*** Records for processing ***

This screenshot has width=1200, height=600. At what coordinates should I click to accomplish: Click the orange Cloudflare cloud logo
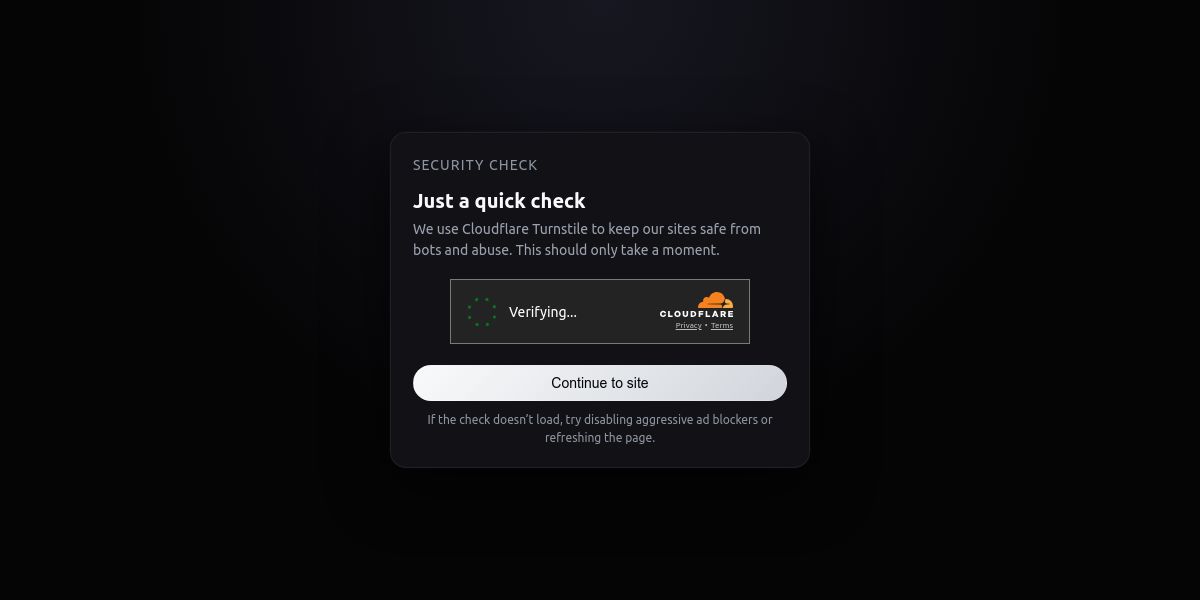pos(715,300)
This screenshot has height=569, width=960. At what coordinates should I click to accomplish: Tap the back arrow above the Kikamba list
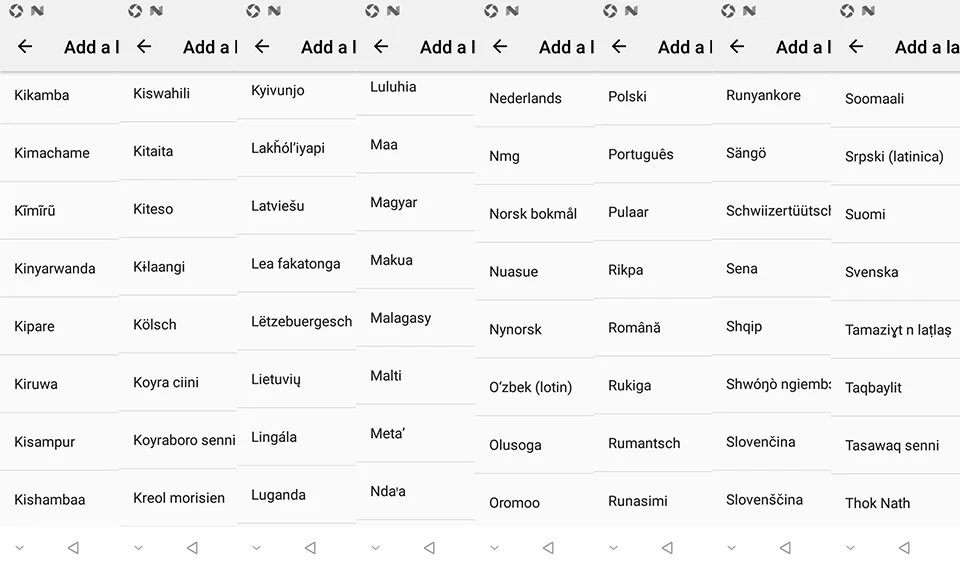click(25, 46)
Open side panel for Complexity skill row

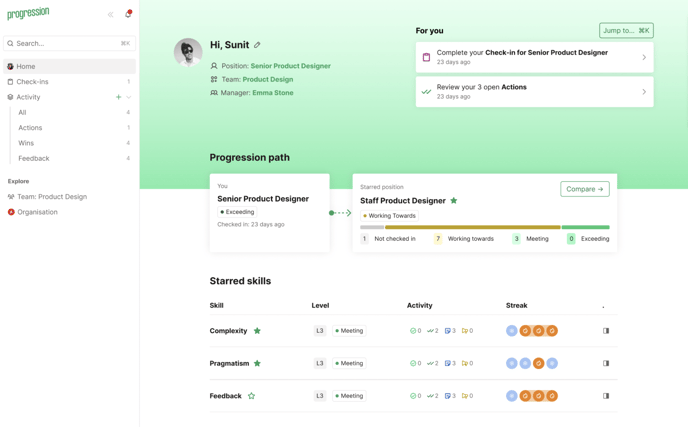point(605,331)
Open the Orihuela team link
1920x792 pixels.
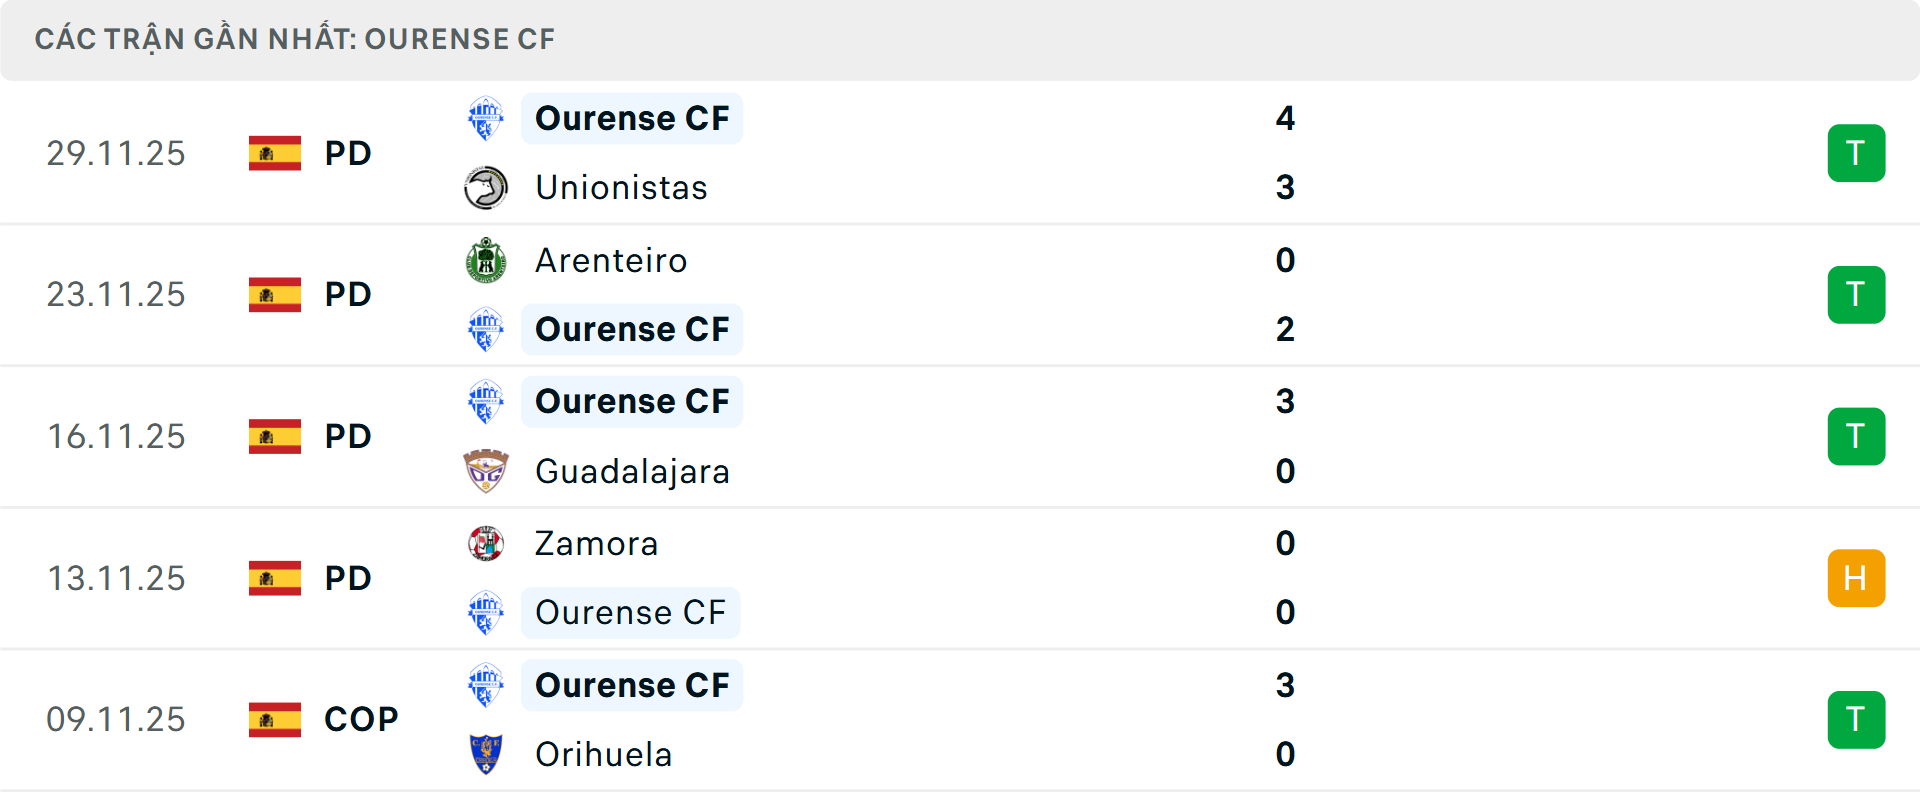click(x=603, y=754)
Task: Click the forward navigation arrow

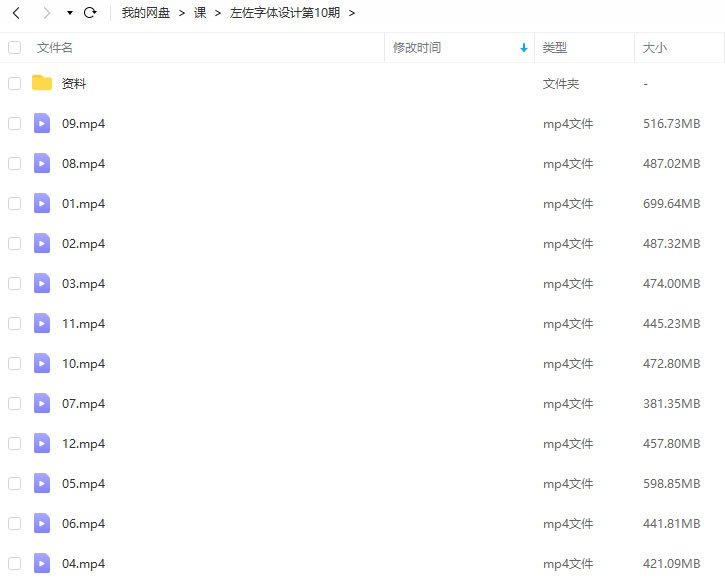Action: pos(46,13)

*** End of Records for processing ***

Work item = Your copy must repeat the data word for word and show none of its images.

Response area =
This screenshot has width=1200, height=600. At what coordinates should I click to accomplish: Click the orange Cloudflare cloud logo
pos(715,300)
This screenshot has height=569, width=960. At what coordinates should I click to accomplish: Tap the back arrow above the Kikamba list
click(25, 46)
Open side panel for Complexity skill row

point(605,331)
Open the Orihuela team link
1920x792 pixels.
click(x=603, y=754)
Task: Click the forward navigation arrow

Action: pos(46,13)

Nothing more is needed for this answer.